Spammers get business savvy
By Miya Knights,
Spammers are becoming more business savvy, targeting many more popular areas of the internet in 2008, a new security report out today has found.
The results of its MessageLabs Intelligence Report for January 2008 revealed news headlines, New Year offers and weight loss programmes were among the subjects used to entrap unwary users, where 20.3 per cent of all web-based malware intercepted was new.
The security firm also found many countries suffered a rise in spam levels after the holidays, identified as an average of 1,068 new sites per day harbouring malware and other potentially unwanted programs such as spyware and adware.
Mark Sunner, MessageLabs' chief security analyst, said: "Spammers are proving to be more business-minded and time sensitive than ever in their strategies, seeking to exploit the most common and current weaknesses.
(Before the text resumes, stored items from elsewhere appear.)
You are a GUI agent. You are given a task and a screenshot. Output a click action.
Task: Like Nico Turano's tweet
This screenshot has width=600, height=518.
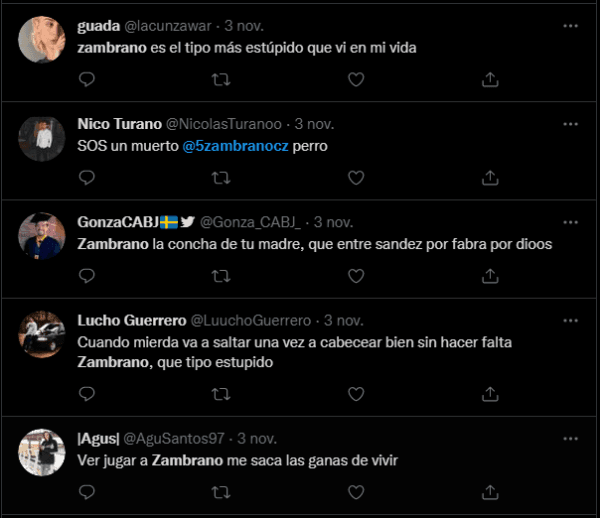point(355,177)
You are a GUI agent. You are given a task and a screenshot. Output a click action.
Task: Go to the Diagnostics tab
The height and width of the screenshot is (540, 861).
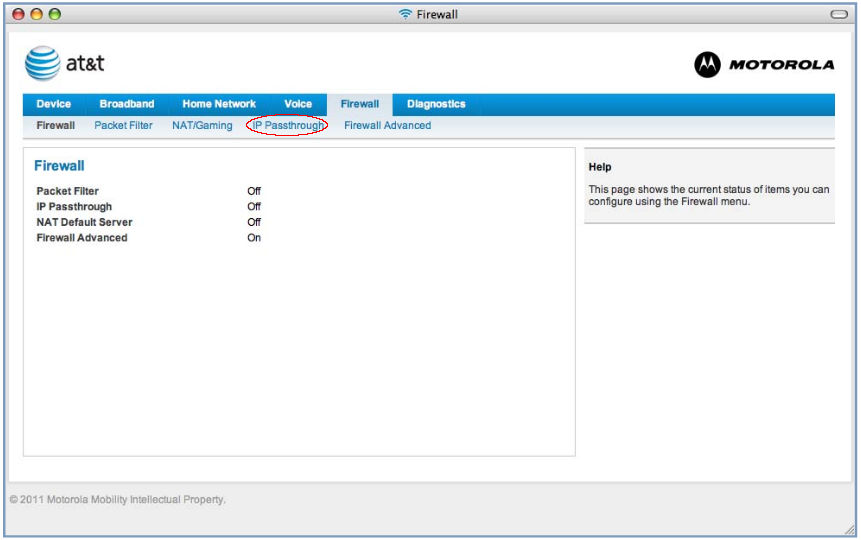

Unfortunately every month of the year provides the spammers with a newly vulnerable group to target."
The report also highlights the latest trend in search engine spam as a form of attack that's on the rise. Accounting for 17 per cent of spam this month, it typically uses Google and Yahoo engines to redirect searches to fake sites.
This technique allows the spammer to embed a link constructed from a search engine query within an email message. When activated, the link resolves to the spammer's forged website.
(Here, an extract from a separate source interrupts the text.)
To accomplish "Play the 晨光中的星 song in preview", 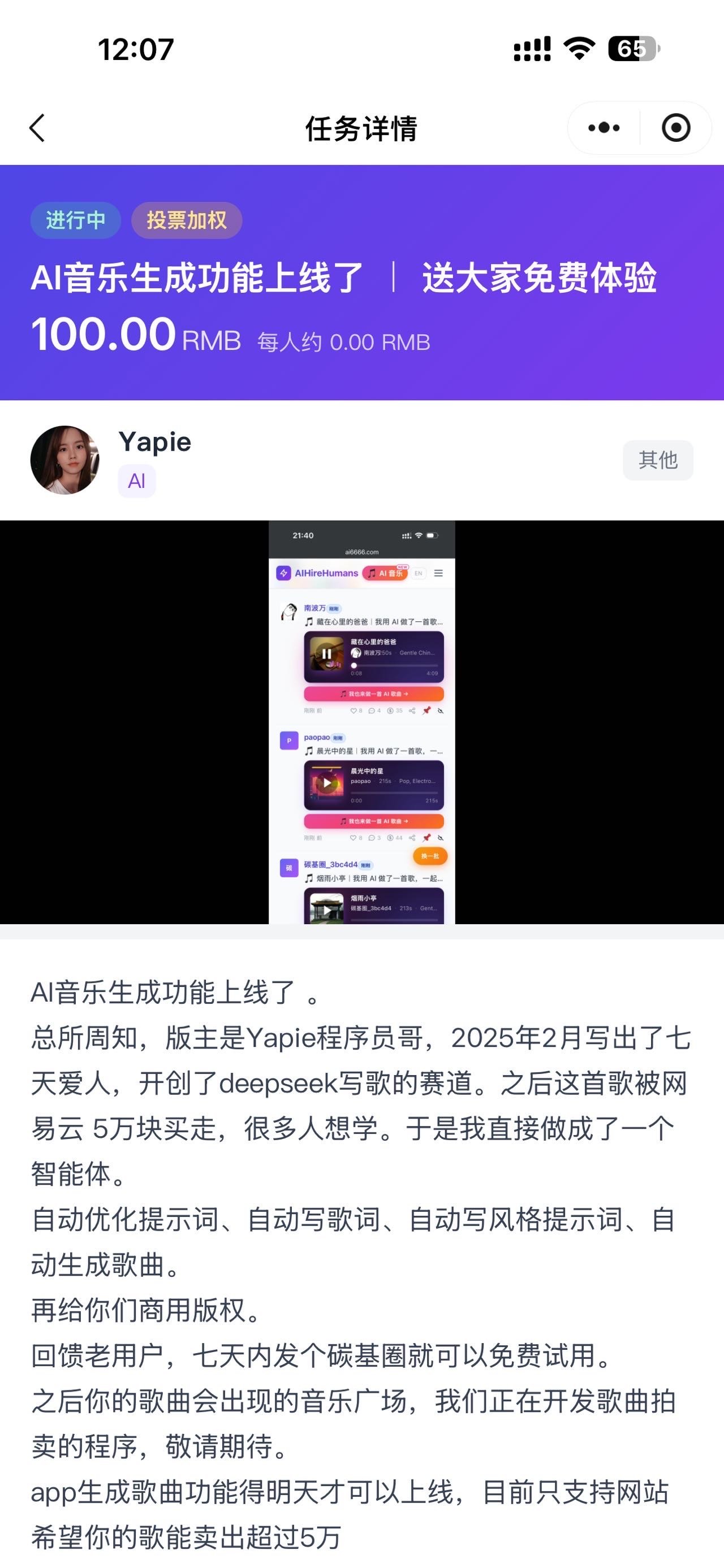I will [x=327, y=783].

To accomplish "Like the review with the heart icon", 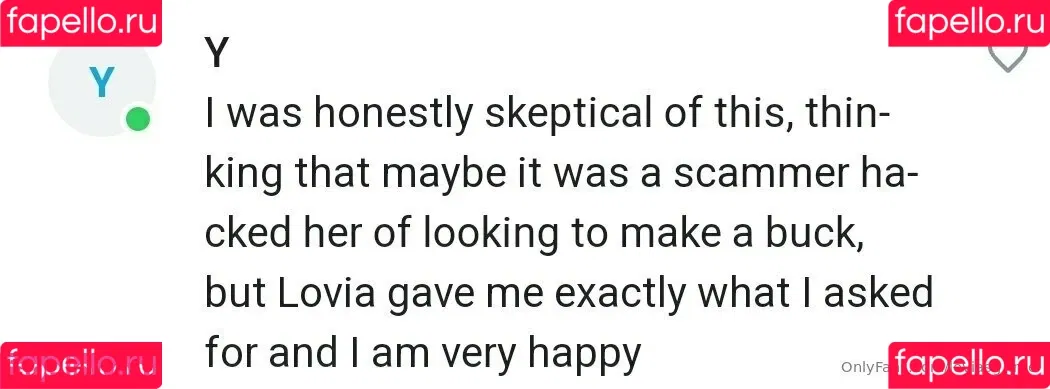I will click(1008, 59).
The firm said this makes it harder for traditional anti-spam products to detect because while they may recognise known spam sites in links, they can't block links to legitimate search engines like Google or Yahoo.
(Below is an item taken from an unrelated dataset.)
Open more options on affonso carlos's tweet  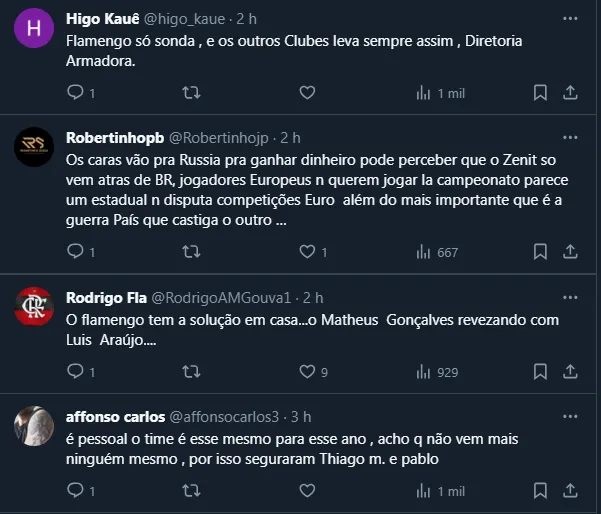(569, 416)
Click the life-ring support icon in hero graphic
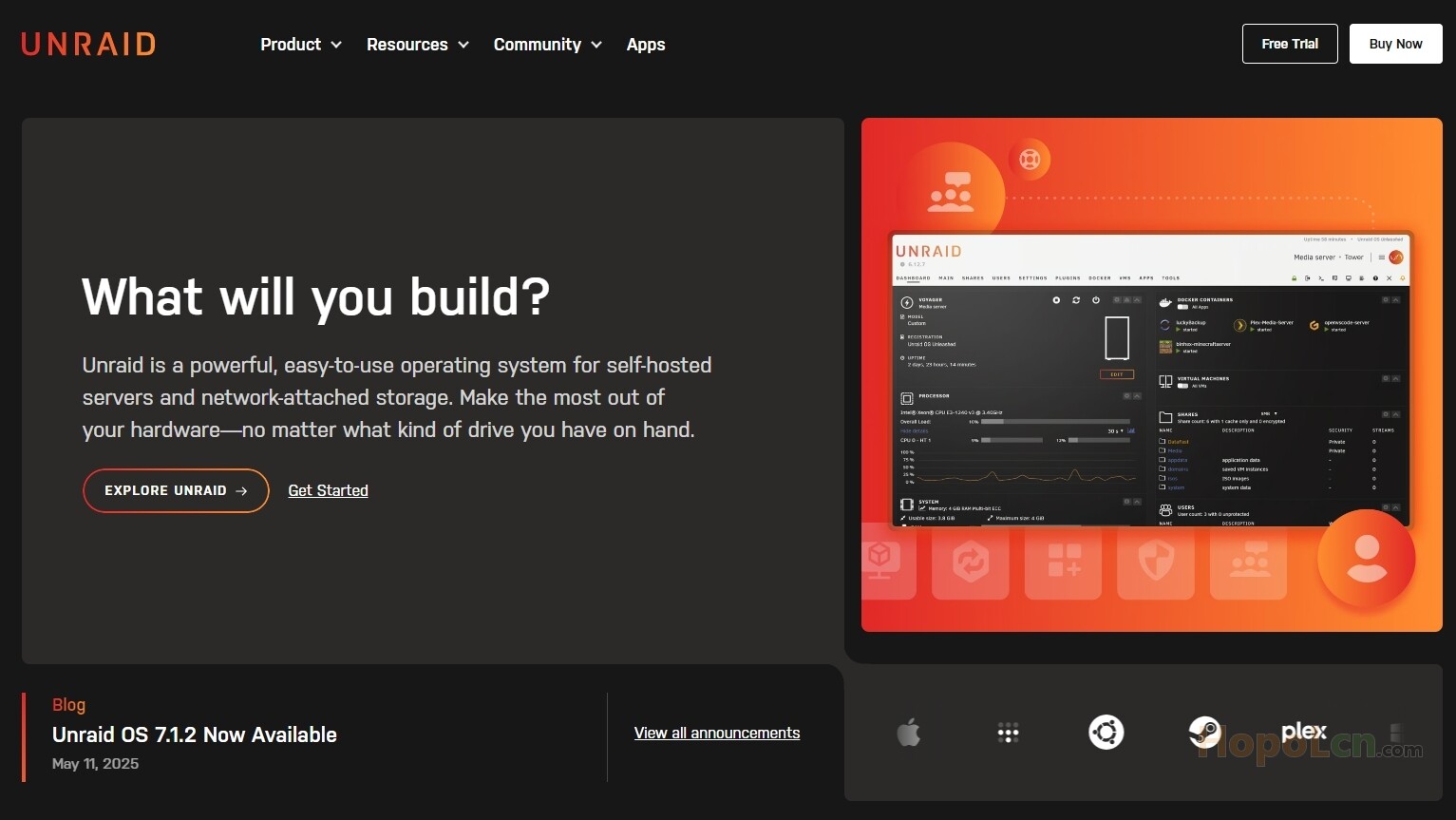 [x=1030, y=159]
But more familiar forms of spam did not follow suit. "In light of the financial market volatility, one may have expected stock spam to also rise," Sunner said. But following the indictment of Alan Ralsky, the most prolific stock spammer, Sunner said stock spam levels fell to their all-time lowest at less than two per cent of all spam.
The report found the majority of spam is now made up of text-only or HTML spam. Text spam has doubled in the past six months and now accounts for around 60 per cent of spam compared with approximately 30 per cent last summer.
Some types of spam, like image spam, have declined. Image spam now accounts for approximately two per cent of spam, compared with a peak of 20 percent in the summer of 2007. And HTML spam now accounts for almost 38 percent of all spam, compared with 50 percent last summer.
Meanwhile, the US remains the dominant source of spam, with spam originating from the US accounting for 36.6 percent of all spam sent in January.